Check the correctness of the following equation by the method of dimensions:
$S = ut + \dfrac{1}{2}a{t^2}$
where $S$ is the distance covered by a body in time $t$, having initial velocity $u$ and acceleration $a$.
A) At LHS=RHS, the formula is dimensionally correct
B) LHS and RHS doesn’t have the same dimension, hence incorrect
C) RHS is dimensionally correct
D) None of these

Answer 1

In this solution, we will check the formula of distance provided to us by checking whether the terms have appropriate dimensional formulae or not. For two terms to be added, they need to have the same dimensional formula.

Complete step by step answer
We’ve been asked to check the equation $S = ut + \dfrac{1}{2}a{t^2}$ for its dimensions. For the left side and the right side to be dimensionally correct, both sides need to have the same dimensional formula.
The term on the left side will have the dimensions of distance i.e.
$[S] = {L^1}$
The terms on the right side are two separate terms. In the first term, we have the product of velocity and time so,
$[ut] = {L^1}{T^{ - 1}} \times {T^1}$
$\therefore [ut] = {L^1}$
The second term on the right side will have the product of acceleration and square of time. Since the dimensions of acceleration are $[a] = {L^1}{T^{ - 2}}$, the dimensions of the second term on the right side will be:
$\left[ {\dfrac{1}{2}a{t^2}} \right] = \left( {{L^1}{T^{ - 2}}} \right)\left( {{T^2}} \right)$
$\Rightarrow \left[ {\dfrac{1}{2}a{t^2}} \right] = {L^1}$
So, both terms have the same dimensions of length. So, we can add both the terms on the right side and the sum will still have the dimensions of length. Since both the sides have the dimensions of length, the equation is dimensionally correct.
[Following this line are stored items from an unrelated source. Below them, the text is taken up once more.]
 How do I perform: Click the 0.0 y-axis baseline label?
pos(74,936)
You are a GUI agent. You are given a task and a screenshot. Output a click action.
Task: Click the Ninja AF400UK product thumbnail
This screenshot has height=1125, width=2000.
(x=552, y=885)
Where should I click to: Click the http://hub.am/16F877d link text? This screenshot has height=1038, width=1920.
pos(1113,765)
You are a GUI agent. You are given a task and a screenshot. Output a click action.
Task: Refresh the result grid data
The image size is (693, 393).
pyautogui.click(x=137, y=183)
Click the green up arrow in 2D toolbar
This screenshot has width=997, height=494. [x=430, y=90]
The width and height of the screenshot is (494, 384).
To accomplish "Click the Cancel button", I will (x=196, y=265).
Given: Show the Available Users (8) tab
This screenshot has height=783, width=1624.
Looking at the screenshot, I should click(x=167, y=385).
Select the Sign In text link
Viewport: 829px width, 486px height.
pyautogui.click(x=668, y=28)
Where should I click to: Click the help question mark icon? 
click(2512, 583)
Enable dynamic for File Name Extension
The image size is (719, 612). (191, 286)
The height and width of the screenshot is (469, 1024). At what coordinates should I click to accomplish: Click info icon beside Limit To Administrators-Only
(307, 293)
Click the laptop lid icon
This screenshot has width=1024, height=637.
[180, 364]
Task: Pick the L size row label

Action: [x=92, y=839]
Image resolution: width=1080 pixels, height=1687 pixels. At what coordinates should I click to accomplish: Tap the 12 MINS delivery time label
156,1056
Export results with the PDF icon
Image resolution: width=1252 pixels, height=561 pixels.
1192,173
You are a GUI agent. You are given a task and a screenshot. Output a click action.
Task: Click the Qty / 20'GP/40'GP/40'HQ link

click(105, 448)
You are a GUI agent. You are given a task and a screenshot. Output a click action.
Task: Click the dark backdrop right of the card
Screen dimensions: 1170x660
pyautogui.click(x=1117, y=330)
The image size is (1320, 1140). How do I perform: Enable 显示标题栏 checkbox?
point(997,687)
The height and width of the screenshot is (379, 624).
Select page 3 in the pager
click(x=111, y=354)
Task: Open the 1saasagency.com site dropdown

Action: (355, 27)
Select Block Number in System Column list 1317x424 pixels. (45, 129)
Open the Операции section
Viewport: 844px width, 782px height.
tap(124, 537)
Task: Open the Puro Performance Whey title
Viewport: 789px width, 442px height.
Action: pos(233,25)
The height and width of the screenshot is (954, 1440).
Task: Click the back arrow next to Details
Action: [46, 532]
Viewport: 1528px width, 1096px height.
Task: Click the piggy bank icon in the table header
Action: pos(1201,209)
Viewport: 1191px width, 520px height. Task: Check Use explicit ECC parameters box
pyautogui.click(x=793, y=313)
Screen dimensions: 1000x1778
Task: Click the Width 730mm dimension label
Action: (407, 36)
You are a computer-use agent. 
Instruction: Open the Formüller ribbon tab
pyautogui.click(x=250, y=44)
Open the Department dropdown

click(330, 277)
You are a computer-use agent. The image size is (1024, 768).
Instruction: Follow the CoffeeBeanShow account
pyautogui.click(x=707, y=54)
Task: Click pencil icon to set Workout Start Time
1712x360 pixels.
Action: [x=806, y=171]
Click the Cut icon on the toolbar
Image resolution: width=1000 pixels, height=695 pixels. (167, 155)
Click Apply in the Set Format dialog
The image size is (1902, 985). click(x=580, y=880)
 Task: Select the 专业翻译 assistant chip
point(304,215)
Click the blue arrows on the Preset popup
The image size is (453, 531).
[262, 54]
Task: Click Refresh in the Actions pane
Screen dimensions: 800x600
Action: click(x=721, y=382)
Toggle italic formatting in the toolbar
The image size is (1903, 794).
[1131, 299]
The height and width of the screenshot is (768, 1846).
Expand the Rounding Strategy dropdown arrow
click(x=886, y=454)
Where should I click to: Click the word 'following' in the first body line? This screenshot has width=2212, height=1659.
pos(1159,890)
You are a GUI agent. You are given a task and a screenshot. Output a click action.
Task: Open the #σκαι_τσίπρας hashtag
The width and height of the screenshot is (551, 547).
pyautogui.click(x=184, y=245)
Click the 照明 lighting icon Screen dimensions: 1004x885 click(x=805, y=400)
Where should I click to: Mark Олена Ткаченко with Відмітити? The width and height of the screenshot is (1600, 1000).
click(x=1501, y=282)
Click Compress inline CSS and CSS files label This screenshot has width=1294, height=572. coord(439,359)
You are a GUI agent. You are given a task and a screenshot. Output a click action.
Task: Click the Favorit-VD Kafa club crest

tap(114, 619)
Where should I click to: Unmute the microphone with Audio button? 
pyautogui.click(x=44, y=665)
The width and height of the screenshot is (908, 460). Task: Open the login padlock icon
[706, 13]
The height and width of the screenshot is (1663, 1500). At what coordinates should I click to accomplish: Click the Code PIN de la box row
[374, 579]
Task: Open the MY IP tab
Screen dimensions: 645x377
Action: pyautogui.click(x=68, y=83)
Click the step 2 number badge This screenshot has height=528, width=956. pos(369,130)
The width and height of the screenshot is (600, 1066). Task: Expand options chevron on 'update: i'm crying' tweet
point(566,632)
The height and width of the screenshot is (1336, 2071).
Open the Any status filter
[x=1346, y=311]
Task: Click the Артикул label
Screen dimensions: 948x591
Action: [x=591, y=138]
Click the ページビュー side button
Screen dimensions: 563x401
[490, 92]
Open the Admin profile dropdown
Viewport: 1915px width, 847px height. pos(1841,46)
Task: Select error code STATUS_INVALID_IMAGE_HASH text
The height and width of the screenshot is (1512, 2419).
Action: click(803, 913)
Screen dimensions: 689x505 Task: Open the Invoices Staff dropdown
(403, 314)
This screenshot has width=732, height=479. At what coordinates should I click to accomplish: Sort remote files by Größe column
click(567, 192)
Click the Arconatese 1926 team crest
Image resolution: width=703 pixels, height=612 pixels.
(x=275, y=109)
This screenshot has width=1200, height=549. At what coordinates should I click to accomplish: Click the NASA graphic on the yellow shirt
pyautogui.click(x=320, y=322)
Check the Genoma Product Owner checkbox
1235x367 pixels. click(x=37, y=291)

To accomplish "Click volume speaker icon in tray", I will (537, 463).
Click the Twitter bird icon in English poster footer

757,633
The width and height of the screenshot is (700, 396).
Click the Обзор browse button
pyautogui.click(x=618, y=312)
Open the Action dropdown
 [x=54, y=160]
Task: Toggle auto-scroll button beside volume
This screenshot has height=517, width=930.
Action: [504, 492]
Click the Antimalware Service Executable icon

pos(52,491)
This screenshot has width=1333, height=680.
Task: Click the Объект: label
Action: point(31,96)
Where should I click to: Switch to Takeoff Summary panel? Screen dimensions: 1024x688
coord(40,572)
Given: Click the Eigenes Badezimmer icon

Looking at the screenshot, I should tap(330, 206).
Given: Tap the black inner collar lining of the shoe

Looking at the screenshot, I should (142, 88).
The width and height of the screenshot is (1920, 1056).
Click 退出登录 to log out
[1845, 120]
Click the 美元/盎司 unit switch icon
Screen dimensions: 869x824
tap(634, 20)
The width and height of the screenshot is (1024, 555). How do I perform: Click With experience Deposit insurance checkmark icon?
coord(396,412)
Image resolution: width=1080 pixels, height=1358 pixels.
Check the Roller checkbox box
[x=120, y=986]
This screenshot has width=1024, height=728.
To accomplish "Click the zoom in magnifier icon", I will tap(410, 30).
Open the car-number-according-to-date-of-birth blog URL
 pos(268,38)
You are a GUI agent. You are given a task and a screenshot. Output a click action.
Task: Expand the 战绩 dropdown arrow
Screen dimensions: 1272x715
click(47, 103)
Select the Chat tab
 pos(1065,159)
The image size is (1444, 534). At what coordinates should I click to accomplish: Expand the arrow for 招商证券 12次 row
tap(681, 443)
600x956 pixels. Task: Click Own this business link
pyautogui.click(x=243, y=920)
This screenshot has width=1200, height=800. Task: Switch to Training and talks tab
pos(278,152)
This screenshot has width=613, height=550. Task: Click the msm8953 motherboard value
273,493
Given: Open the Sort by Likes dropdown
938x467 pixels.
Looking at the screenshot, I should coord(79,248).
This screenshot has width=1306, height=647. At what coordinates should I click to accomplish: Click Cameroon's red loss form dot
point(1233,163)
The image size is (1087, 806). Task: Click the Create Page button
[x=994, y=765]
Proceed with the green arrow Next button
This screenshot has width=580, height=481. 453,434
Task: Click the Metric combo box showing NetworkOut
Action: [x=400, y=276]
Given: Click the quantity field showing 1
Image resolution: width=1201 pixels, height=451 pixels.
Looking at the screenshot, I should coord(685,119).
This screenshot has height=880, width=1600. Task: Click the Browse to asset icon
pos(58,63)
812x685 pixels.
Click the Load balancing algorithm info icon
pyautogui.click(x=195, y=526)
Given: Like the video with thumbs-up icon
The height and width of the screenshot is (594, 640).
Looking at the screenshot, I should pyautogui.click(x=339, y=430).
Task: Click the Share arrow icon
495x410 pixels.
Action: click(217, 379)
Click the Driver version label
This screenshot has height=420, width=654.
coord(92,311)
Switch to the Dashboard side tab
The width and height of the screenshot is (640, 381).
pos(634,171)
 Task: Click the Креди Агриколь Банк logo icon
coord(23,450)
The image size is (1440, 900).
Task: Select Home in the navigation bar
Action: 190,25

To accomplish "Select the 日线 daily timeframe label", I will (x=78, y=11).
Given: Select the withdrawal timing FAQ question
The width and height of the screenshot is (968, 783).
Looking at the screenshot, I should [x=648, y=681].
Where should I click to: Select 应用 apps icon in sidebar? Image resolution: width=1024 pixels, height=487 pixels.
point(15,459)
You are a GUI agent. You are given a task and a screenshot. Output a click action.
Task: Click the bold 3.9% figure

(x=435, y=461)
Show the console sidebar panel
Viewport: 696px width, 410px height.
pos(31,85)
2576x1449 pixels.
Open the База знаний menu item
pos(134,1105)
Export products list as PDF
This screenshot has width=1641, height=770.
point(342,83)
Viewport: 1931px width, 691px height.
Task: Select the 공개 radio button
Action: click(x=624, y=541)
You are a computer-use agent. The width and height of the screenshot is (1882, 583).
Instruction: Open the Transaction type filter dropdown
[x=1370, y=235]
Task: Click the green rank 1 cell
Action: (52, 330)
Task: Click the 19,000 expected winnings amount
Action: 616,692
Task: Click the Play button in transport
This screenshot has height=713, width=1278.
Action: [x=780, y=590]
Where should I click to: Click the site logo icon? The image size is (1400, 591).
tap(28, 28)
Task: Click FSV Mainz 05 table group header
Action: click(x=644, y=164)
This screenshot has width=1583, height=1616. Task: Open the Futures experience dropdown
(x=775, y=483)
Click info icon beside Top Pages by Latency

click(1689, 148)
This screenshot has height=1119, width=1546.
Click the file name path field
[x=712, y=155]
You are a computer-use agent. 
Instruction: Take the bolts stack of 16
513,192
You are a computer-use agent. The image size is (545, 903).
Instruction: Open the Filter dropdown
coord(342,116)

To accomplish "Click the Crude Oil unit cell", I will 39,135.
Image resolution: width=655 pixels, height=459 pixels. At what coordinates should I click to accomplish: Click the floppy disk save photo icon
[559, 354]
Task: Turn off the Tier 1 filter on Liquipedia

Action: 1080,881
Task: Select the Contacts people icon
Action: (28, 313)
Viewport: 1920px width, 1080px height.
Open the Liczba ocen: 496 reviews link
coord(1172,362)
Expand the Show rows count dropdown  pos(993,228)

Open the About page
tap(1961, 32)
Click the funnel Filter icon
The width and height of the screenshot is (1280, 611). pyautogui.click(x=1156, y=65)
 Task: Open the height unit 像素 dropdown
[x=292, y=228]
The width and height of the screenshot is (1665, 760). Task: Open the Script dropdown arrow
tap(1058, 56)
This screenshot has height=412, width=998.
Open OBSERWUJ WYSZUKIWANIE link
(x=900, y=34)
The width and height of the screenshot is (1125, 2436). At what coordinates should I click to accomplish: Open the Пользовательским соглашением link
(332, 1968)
Hence the correct option is option (A).

Note
The equation given to us is the second equation of kinematics which relates the distance travelled by an object for an initial given velocity experiencing constant acceleration. While the equation given to us is physically correct, an equation can be dimensionally correct without being physically correct. So we should only focus on the dimensional formula of the equation in this case since that’s what we’ve been asked about.